In East Ayrshire there’s Glenbuck. Well there was Glenbuck, the mining town has since been demolished.

Yet this town was the birthplace of the great Bill Shankly. Liverpool fans helped in getting this memorial stone placed in the site of the old town, overlooking where the football pitch used to be. It still gets visits from diehard Red supporters, who never forget what fantastic work he did in making Liverpool a footballing superpower. 


The town’s local team the Glenbuck Cherrypickers produced a wealth of footballing talent. Formed some time in the 1870s they lasted until 1932, producing around fifty professional footballers within that short time. 

It’s a real shame that the area wasn’t preserved and used as an open air attraction like New Lanark or Summerlee.

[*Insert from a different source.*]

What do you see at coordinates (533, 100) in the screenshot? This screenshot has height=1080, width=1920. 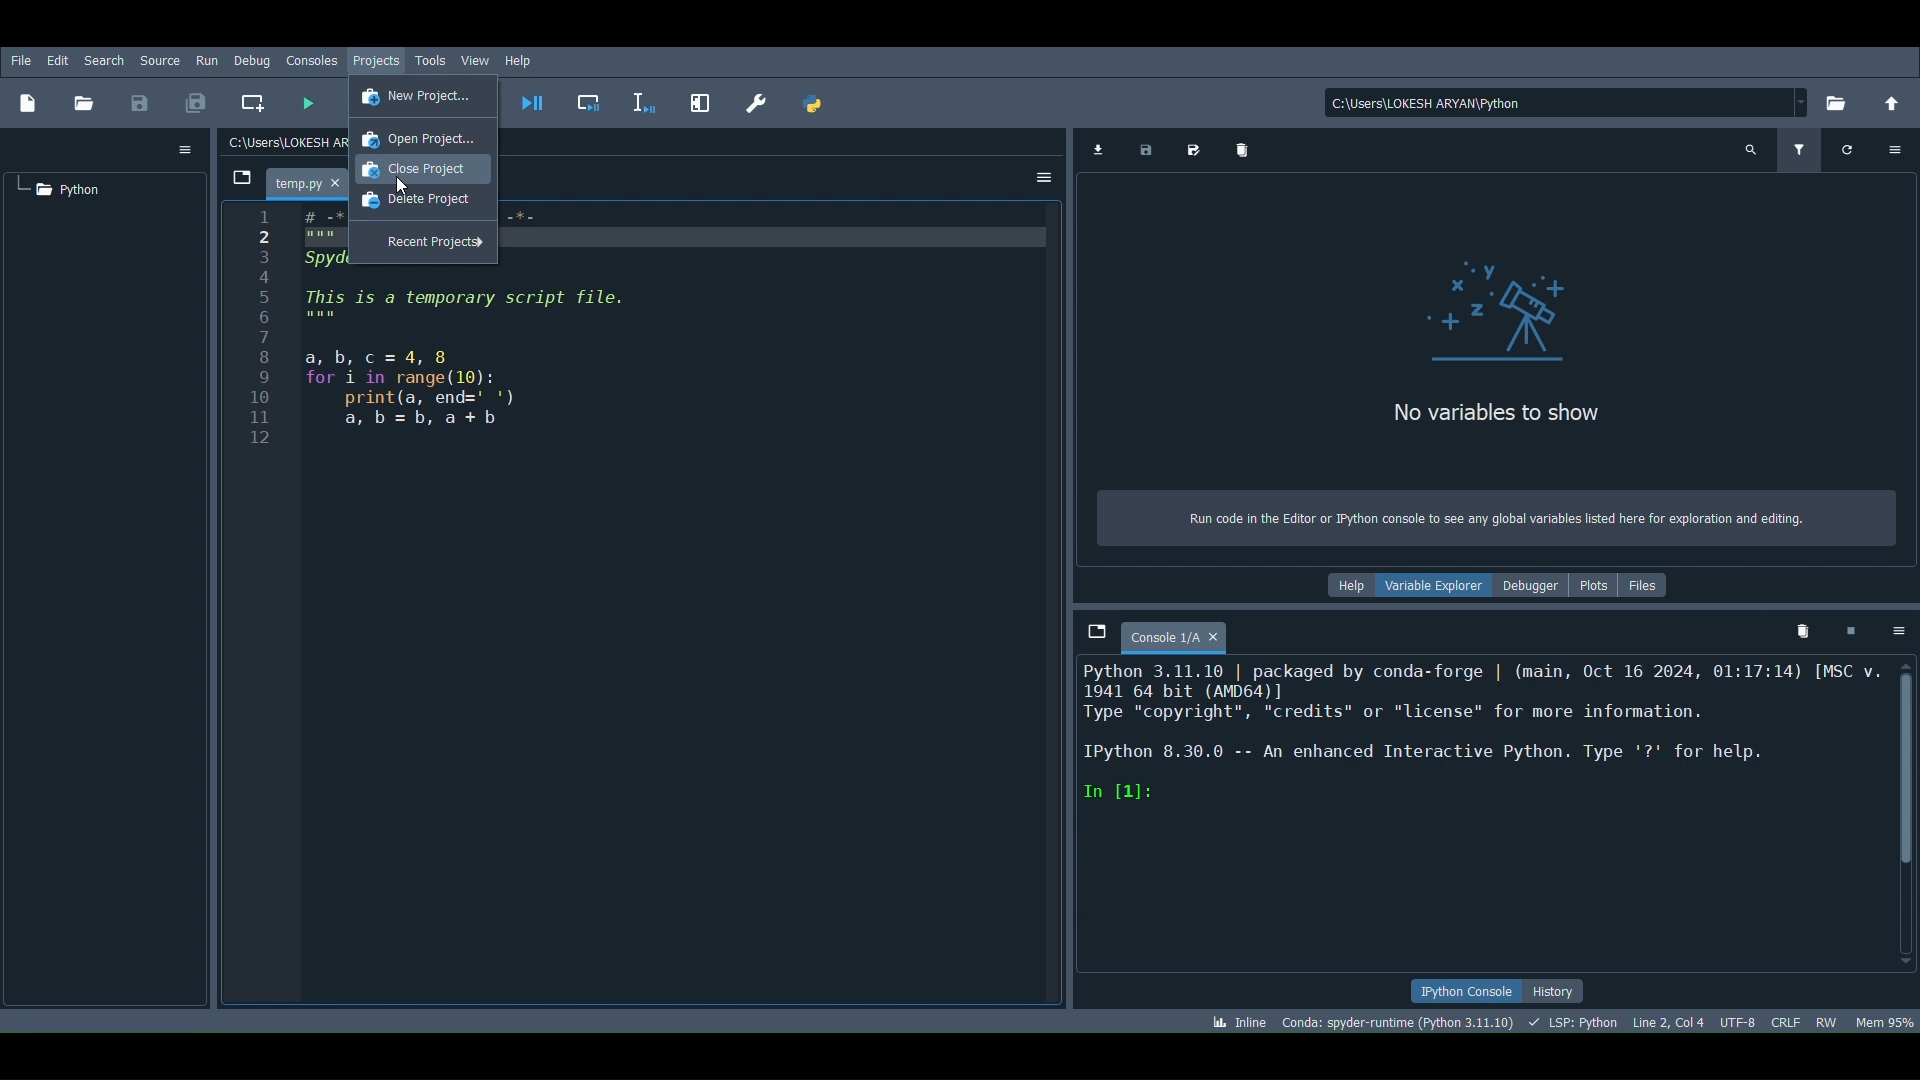 I see `Debug file (Ctrl + F5)` at bounding box center [533, 100].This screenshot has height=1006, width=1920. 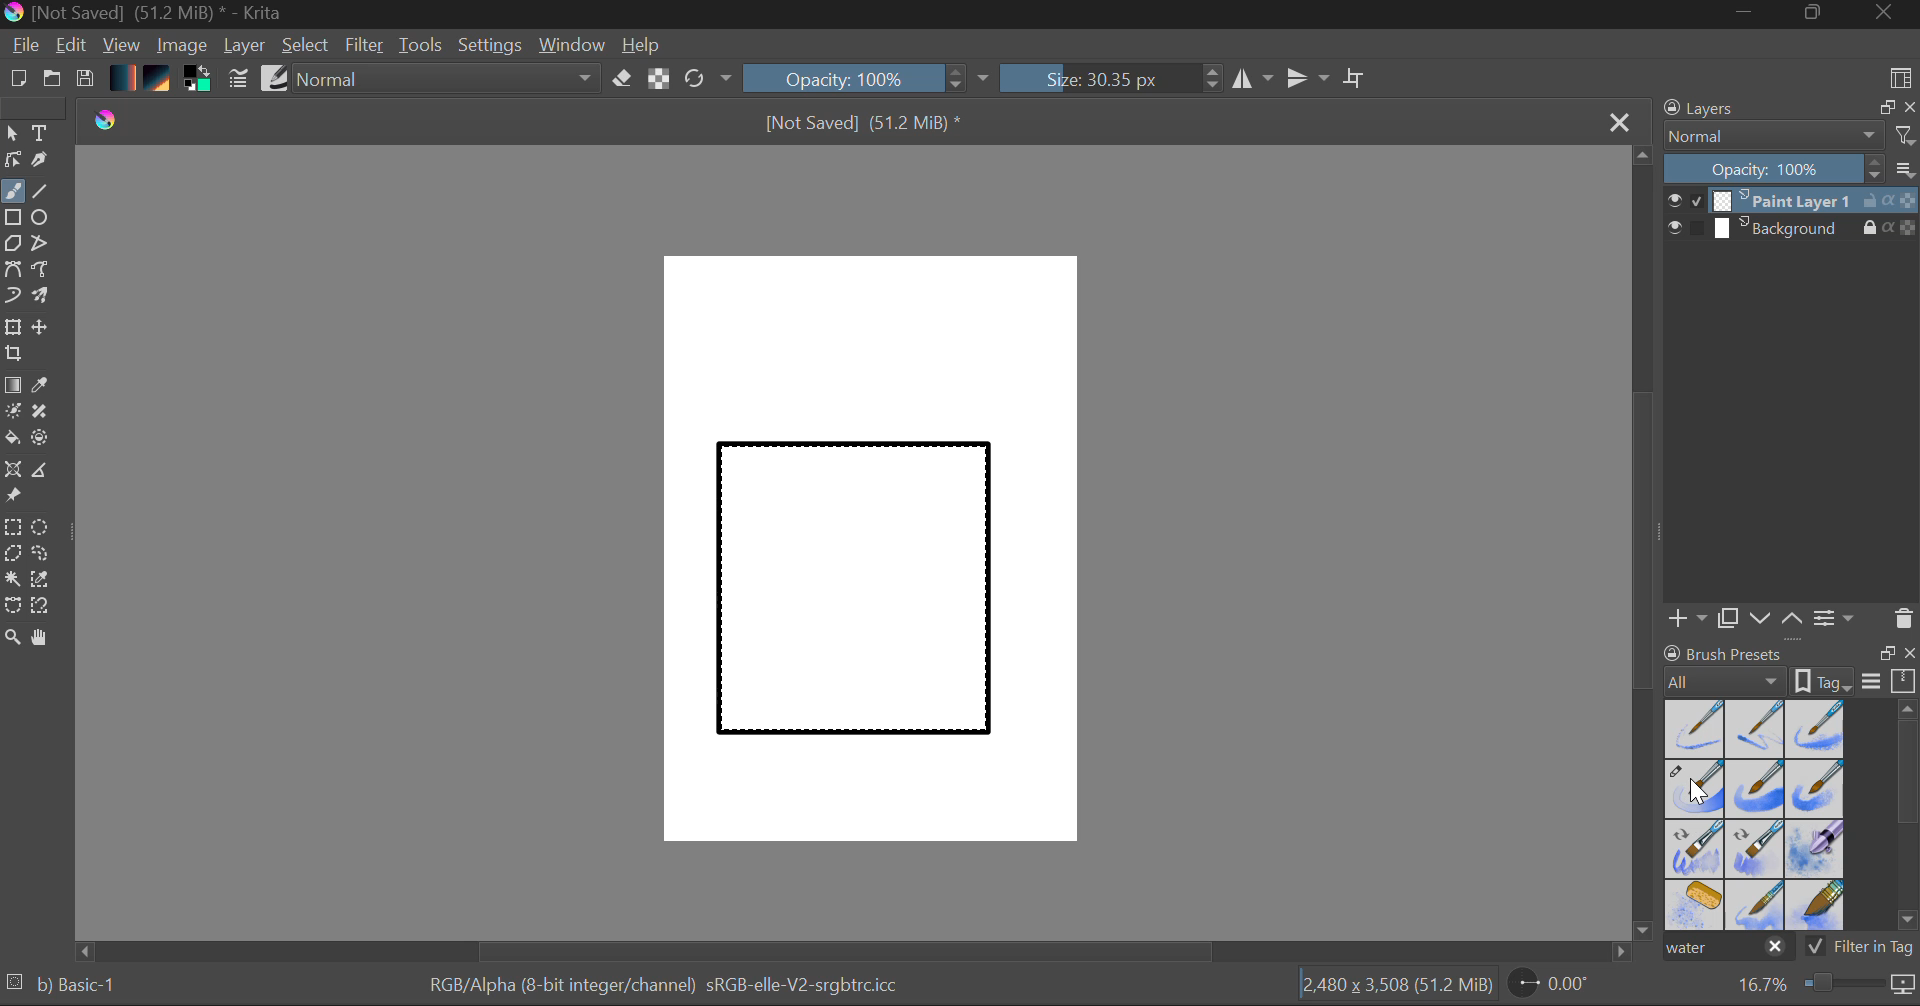 I want to click on Add Layer, so click(x=1687, y=618).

A cafe, a recreation of Shankly’s house and a football pitch there would definitely add more life and attract more visitors. 

I wish the Scottish tourist board would see that football and it’s history can bring people to different places within Scotland. From statues and graves in Dumfries to the stunning pitch on Eriskay. 

Yet we don’t have trails or websites to guide potential visitors. Why isn’t there more statues, murals or plaques honouring heroes like Sir Alex Ferguson, Sir Kenny Dalglish, Billy Bremner, Ally MacLeod and the like in Govan, Stirling and Ayr? 

We should do more to celebrate local heroes and those that the working class can identify with!